電腦背景音是一個很吵的綜藝節目,江河随便點的一個,這個時候也壓根顧不上到底在講什麽,木讷地點過頭之後,他就跟着張槐出去洗漱了。

不過江河從來沒有這麽早睡過覺,知道他作息的張槐便問他:“還要看視頻麽?”他雖然不想睡,但也不想跟張槐兩個人待在一間屋子裏盯着一個電腦屏幕,那感覺太令人窒息了。

見他搖頭,張槐便開始脫衣服準備睡覺,兩手抓着毛衣下擺拉到頭頂一氣呵成地脫了下來,動作流利性感無比,如果此時的場景是在二次元的動畫裏,那麽肯定已經從江河那裏飛來無數的小紅心了。

江河可恥地臉紅了,甚至在看到毛衣帶起襯衣的那一剎那顯露出的皮膚後心旌不止搖曳了一下,張槐應該有腹肌吧,看他手臂上的肌肉就能想象得到,畢竟他不跟自己一樣老是坐着不動,人魚線也肯定很漂亮吧,脫呀,怎麽不繼續脫了,他絕對會以純欣賞的眼光去觀摩的,絕對不上手去摸!

“你流口水了。”張槐的手搭在腰間的皮帶扣上沒再繼續動作,看着江河手忙腳亂地去擦根本不存在的口水,他輕輕一笑。

他也不知道怎麽了,剛才看到江河直勾勾地盯着自己,真的就像平時被江河用狗餅幹逗得上蹿下跳怎麽也吃不到嘴的二傻子一樣。

而或許是他對自己的長相并沒有多大的關注,平時也總繃着一張臉,此刻卸下了一天的疲憊,整個人處于最放松的狀态,那發自內心的一笑簡直有如三月的春風,被他注視的人頓時覺得暖烘烘、醉醺醺。

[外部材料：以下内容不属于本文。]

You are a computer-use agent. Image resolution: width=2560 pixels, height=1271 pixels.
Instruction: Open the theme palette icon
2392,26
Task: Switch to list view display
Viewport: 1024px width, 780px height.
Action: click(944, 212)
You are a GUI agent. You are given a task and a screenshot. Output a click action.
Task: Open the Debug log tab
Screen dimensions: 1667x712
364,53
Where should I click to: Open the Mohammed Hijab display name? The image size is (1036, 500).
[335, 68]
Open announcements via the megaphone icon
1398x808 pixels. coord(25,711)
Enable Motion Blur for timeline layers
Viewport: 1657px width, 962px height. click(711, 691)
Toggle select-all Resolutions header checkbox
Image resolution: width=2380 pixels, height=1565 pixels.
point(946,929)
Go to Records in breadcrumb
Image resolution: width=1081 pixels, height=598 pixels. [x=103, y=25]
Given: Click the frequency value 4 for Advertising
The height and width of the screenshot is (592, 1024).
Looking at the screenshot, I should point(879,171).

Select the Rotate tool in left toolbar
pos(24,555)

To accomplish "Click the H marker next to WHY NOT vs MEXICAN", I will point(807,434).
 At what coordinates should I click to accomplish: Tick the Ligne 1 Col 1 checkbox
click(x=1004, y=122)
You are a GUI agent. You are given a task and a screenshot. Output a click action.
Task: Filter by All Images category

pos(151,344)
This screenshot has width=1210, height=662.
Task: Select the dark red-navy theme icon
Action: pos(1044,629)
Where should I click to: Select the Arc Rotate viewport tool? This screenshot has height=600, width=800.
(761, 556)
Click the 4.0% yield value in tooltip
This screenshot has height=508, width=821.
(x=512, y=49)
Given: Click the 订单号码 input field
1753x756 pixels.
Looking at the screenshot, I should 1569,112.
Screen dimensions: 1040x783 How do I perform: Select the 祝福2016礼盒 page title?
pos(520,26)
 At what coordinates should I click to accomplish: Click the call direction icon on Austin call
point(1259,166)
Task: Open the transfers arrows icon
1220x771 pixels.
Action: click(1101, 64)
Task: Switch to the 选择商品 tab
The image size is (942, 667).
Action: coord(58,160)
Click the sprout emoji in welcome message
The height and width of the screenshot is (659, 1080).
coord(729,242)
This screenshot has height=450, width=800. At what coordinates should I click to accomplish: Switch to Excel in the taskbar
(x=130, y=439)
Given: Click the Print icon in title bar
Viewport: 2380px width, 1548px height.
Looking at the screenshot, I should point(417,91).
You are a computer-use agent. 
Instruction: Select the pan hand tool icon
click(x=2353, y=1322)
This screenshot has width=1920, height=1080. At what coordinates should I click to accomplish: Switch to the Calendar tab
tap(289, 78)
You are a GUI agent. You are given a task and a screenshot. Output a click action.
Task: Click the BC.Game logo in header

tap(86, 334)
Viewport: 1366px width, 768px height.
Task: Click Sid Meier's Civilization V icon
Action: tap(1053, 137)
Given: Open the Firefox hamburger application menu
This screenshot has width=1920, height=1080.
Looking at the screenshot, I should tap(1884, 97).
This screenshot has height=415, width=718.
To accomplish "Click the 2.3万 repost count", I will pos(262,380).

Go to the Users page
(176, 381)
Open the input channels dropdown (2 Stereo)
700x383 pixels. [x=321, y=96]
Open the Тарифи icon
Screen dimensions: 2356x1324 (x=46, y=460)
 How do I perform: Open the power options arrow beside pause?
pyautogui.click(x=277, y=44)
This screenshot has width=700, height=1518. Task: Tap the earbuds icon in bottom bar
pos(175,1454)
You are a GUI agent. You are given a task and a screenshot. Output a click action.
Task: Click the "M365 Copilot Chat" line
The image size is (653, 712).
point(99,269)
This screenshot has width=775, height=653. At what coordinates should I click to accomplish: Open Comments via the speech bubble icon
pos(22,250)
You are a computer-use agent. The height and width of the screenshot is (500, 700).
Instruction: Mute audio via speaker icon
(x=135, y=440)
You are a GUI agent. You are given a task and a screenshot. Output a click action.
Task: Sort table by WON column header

“張槐,你笑起來真好看。”沒管張槐剛才說那句話究竟出于怎樣的心情,反正他現在已經滿心沉浸在那轉瞬即逝的笑容裏,爬到床對面湊近他說了自己的真心話。

張槐沒有說話,只是忽然笑着伸手捏了一下江河仰着的有些肉的嫩臉。還沒等江河炸毛,他便迅速脫了褲子鑽進被子裏,留下滿腦袋感嘆號的江河嚎也不是不嚎也不是,他可是第一次知道張槐有這麽惡劣的一面。

站得久了腳又凍得僵硬,他也不想跟自己過不去,自欺欺人地告訴自己剛才什麽也沒發生,但直到張槐關了燈,江河臉上被他捏過的地方熱度還沒散去,甚至在被子裏的密閉空間裏更加火熱發燙。江河兩只手捧着臉,期望自己冰涼的手能給臉上的皮膚降溫。

從來沒有睡這麽早過,江河一天中最精神的時候差不多就集中在這段時間,晚上九點,沒有汽車的轟鳴,沒有人聲的嘈雜,擯棄了一切外界的喧擾,他的世界就只剩下畫筆和紙張,即便是現在,他腦海裏也不斷蹦出一個個畫面,卻又因為沒有筆記錄下來而匆匆一躍不見了蹤跡。

平時他煩躁睡不着就會不斷翻身,剛翻了兩下,身邊的人就發出聲音問他:“睡不着麽?”

江河嗯了一聲,他不是沒有跟同性一起睡過,但今天身邊的是張槐,所以他內心中不斷翻湧着異樣的感覺。蒙着被子他也不知道張槐聽沒聽到,于是又鑽了出去:“太早了,一點也不困。”

“那你想做什麽?”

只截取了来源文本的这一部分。